Le palestre sono piene. La pre-pugilistica è molto frequentata. Tuttavia un conto è l’allenamento, un altro è il match. Nell’epopea della boxe il ring veniva addirittura messo al centro dello Stadio. Non c’è solo il Madison Square Garden ad aver segnato la storia. In Italia negli anni Sessanta si combatteva a San Siro. Fu lì che Duilio Loi divenne campione mondiale dei pesi welter leggeri. Oggi c’è rimasto solo il “non sconosciuto” Clemente Russo che il 30 gennaio cercherà di conquistare contro il russo Egorov il biglietto per Rio 2016, in un match valido per l’Aiba Pro Boxing (un’altra sigla che ha contribuito a complicare la vita dell’appassionato).
ADDIO GUADAGNI
Del resto la boxe si è complicata la vita con lo spezzatino di pesi e categorie e con le innumerevoli sigle delle organizzazioni. Che hanno generato confusione, nonché sfornato tanti detentori dei titoli. Non un vero campione del mondo, sui cui investire per farlo diventare fenomeno popolare. Nessun mito, solo tante comparse che hanno fatto fuggire gli sponsor e le tv. In pratica hanno ammazzato l’evento.

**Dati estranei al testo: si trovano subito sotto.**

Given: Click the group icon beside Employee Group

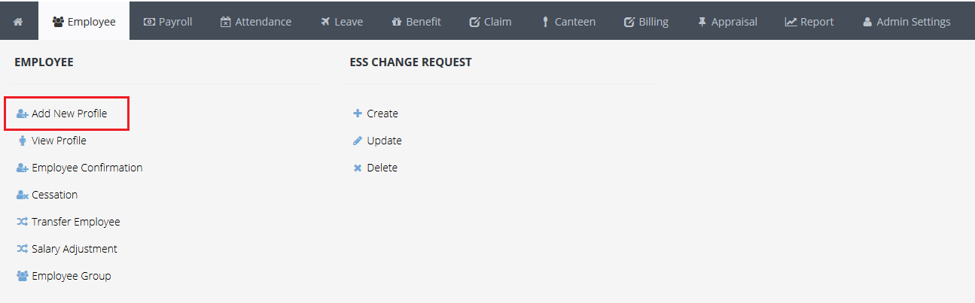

“Ed è scomparsa pure la prospettiva di guadagno – aggiunge De Luca – essendosi venuto a creare un circolo vizioso: meno eventi significa meno sponsor. E di conseguenza borse più basse e meno appeal per il grande pubblico. In tv la fortuna di un avvenimento sportivo – conclude De Luca – la fanno: la qualità tecnica dell’evento, l’importanza della posta in palio e la passione. Grazie a quest’ultima si spiega l’interesse pure per le partite di calcio meno importanti della squadra del cuore. La posta in palio fa sì invece che alle Olimpiadi vengano seguiti anche gli sport cosiddetti minori. Un esempio? Il curling ai Giochi di Torino. Divenne un fenomeno perfino televisivo”.